◆ About this exercise:
Exact wording is required for every entry; transcribe all of them and leave the images out.

◆ Records provided:
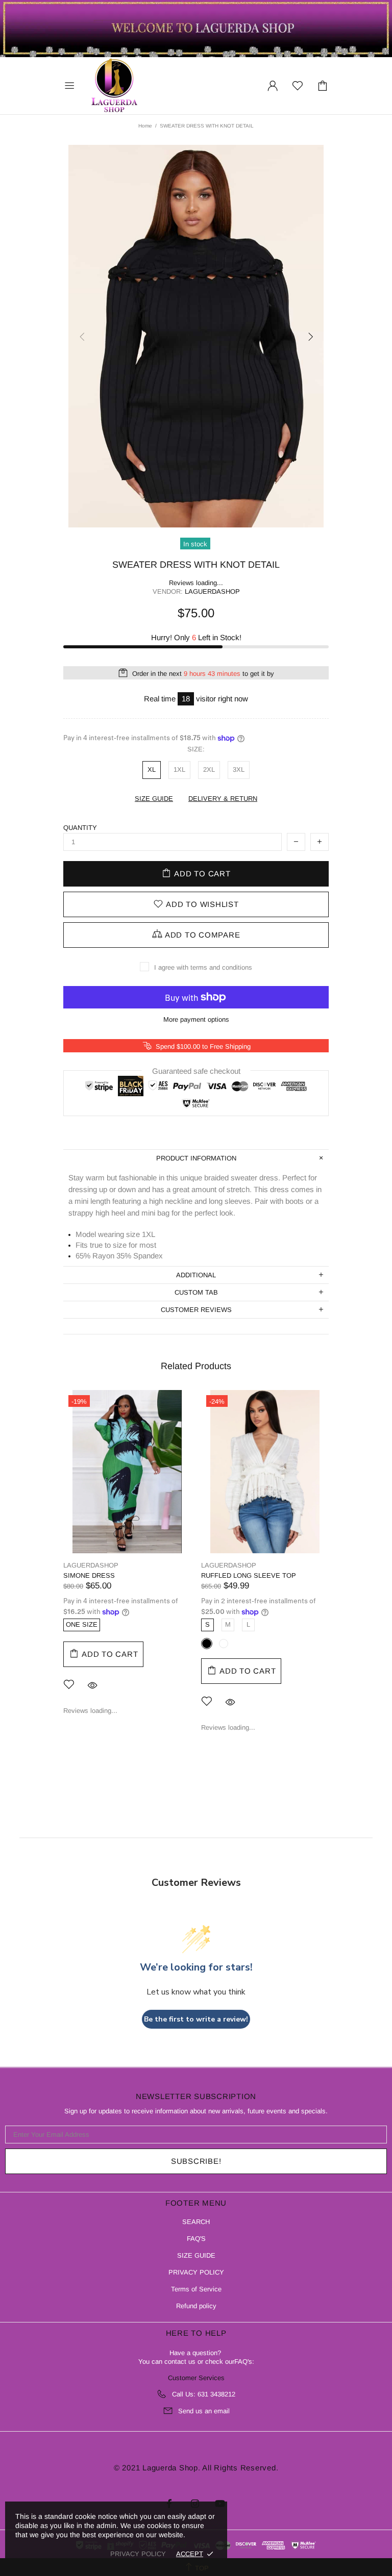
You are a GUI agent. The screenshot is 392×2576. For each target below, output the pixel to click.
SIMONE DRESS (89, 1575)
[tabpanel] (127, 1560)
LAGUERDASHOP (90, 1565)
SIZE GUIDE (196, 2255)
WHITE (223, 1643)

◆ Solved exercise:
You are a GUI agent. The screenshot is 392×2576. For each target below, output the pixel to click.
SIMONE DRESS (89, 1575)
[tabpanel] (127, 1560)
LAGUERDASHOP (90, 1565)
SIZE GUIDE (196, 2255)
WHITE (223, 1643)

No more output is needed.